Soltero v. Rice
This text of 10 F. App'x 548 (Soltero v. Rice) is published on Counsel Stack Legal Research, covering Court of Appeals for the Ninth Circuit primary law. Counsel Stack provides free access to over 12 million legal documents including statutes, case law, regulations, and constitutions.
Opinion
MEMORANDUM
California state prisoner Daniel Soltero appeals from the district court’s dismissal of his 28 U.S.C. § 2254 habeas petition. We have jurisdiction pursuant to 28 U.S.C. § 2253. We review de novo the district court’s dismissal of a § 2254 petition, see Jiminez v. Rice, 222 F.3d 1210, 1212 (9th Cir.2000), and consider the issue of whether the district court erred by dismissing without prejudice Soltero’s § 2254 petition as unexhausted without informing him that he may amend his petition to delete unexhausted claims. We reverse and remand.

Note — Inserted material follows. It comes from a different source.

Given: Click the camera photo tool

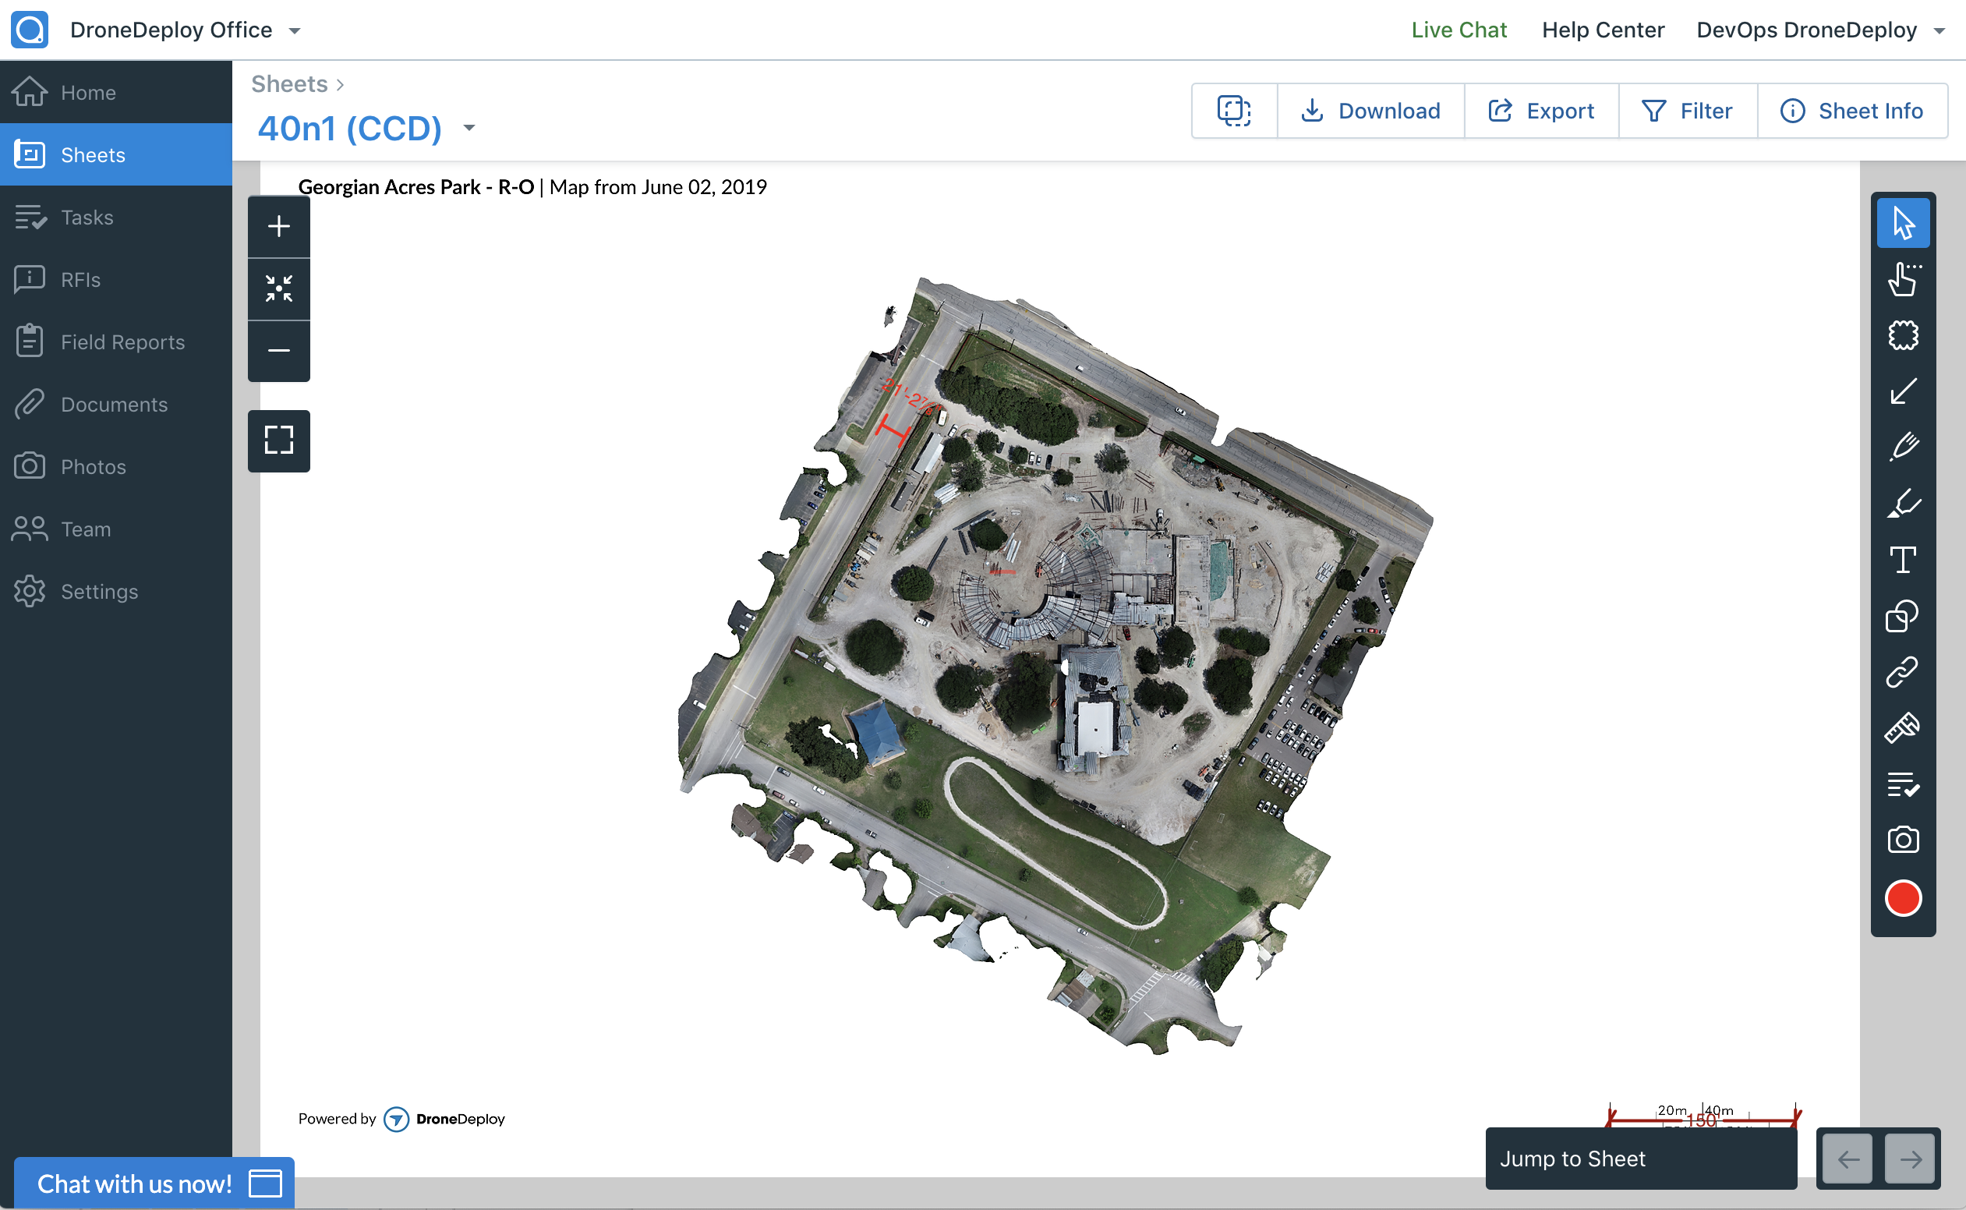Looking at the screenshot, I should tap(1903, 840).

At the time the district court dismissed Soltero’s § 2254 petition, it did not have the benefit of our decisions in Anthony v. [549]*549Cambra, 236 F.3d 568 (9th Cir.2000), and James v. Giles, 221 F.3d 1074 (9th Cir.2000). Both Anthony and James require that in light of the statute of limitations imposed upon the filing of federal habeas corpus petitions by the Antiterrorism and Effective Death Penalty Act, prisoners who file mixed petitions must be given an opportunity to strike their unexhausted claims and amend or resubmit their petitions so as to relate back to the date of their original filing. Anthony, 236 F.3d at 573; James, 221 F.3d at 1075-78. Because the district court did not provide Soltero with such an opportunity, we reverse and remand to the district court for further consideration in light of Anthony and James.
REMANDED.1
This disposition is not appropriate for publication and may not be cited to or by the courts of this circuit except as may be provided by 9th Cir. R. 36-3.